**Reading passage:**
While retail prices – or what the government calls the Consumer Price Index – were unchanged in January from the month before, over the past 12 months this index has increased 1.4%. That follows a 0.7% 12-month increase in December. This compares to a rate of near zero a year ago and is the fastest pace of growth for the CPI since October 2014.

So called core prices, which exclude volatile energy and food costs, were broad-based, increasing 0.3% last month from December. That's the strongest month-over-month increase since August 2011, and is up 2.2% over the past year.

The Fed has repeatedly said that an annual inflation rate target of 2% is one of the main criteria that it will look at in determining interest rate increases, but it has been below this level for around four years. The Federal Reserve raised interest rates for the first time in years in December.

“Despite a volatile start to the year, coupled with a larger-than-expected gain on the producer side reported Tuesday, inflation pressures appear to be gaining ground, albeit still well below the Fed's 2% objective,” said Lindsey Piegza, chief economist at Stifel Fixed Income.

“The hawks at the Fed appeared to be sitting on the sideline at the January meeting, conceding to their dovish colleagues who saw increased ‘downside risks.' At this point, however, with volatility subsiding, a still-moderate economy, which is the new accepted bar of expectations, and rising inflation pressures, the hawks are likely to bolster their argument for a second rate increase near-term.”

According to RBC Economics, January CPI confirmed expectations of a further increase in the headline inflation rate. Year-over-year, the CPI has risen steadily from 0% in September 2015 to 1.4% in January 2016.

**Excerpted records:**
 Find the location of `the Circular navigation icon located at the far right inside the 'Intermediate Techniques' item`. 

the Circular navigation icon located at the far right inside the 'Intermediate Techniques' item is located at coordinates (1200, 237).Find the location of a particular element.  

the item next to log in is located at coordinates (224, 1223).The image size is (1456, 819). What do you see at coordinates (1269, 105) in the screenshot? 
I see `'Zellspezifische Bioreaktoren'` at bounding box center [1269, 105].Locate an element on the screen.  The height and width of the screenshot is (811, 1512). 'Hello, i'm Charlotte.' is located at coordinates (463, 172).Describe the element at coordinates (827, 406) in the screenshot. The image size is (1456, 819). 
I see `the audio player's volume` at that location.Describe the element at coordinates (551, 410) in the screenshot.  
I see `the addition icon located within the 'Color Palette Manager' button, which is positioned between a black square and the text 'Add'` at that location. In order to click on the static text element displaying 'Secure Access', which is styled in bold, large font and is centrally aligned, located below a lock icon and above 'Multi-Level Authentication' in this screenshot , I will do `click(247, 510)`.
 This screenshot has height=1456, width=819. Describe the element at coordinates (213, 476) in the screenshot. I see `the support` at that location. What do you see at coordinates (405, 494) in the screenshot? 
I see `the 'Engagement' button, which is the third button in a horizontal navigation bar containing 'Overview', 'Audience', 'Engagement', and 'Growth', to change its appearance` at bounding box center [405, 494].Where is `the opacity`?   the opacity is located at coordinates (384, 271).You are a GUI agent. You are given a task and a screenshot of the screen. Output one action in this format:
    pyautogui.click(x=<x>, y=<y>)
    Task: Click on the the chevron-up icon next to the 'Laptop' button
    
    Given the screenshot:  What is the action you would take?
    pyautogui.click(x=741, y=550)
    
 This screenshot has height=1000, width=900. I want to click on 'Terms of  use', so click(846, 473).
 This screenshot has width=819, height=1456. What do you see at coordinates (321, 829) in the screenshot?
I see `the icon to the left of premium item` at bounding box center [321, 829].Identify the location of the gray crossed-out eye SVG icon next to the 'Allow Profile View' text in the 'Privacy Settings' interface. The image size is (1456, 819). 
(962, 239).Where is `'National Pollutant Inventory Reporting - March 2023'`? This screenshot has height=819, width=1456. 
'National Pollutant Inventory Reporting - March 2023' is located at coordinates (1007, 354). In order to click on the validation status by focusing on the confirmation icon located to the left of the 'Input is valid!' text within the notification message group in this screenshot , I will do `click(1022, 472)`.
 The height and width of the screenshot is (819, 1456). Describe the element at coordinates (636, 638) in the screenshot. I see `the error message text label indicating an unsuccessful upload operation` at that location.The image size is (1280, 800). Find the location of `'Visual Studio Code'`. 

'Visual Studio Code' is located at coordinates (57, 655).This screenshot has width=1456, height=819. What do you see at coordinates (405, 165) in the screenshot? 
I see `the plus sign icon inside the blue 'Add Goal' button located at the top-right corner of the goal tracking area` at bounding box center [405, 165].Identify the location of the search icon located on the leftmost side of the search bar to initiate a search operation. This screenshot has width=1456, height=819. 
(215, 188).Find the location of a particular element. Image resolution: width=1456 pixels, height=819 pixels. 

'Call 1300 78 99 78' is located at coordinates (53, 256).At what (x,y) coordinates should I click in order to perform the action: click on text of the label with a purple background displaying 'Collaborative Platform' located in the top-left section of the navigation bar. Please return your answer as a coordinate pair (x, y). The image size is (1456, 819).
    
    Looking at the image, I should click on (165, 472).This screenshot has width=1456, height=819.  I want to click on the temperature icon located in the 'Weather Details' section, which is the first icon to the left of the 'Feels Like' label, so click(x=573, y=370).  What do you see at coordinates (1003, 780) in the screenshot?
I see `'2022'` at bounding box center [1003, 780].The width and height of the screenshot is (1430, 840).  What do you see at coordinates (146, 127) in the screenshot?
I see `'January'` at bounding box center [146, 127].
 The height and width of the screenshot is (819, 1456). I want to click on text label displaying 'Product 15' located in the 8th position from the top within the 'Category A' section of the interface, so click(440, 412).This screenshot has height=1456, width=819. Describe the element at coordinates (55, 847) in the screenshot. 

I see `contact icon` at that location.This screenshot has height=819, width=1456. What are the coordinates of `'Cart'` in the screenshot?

**Exercises:**
1. Translate this sentence from the consumer price article into Spanish: "The Federal Reserve raised interest rates for the first time in years in December."
2. From the consumer price article, extract word for word the passage between "So called core" and "years in December.", inclusive.

**Answers:**
1. La Reserva Federal subió las tasas de interés por primera vez en años en diciembre.

2.
So called core prices, which exclude volatile energy and food costs, were broad-based, increasing 0.3% last month from December. That's the strongest month-over-month increase since August 2011, and is up 2.2% over the past year.

The Fed has repeatedly said that an annual inflation rate target of 2% is one of the main criteria that it will look at in determining interest rate increases, but it has been below this level for around four years. The Federal Reserve raised interest rates for the first time in years in December.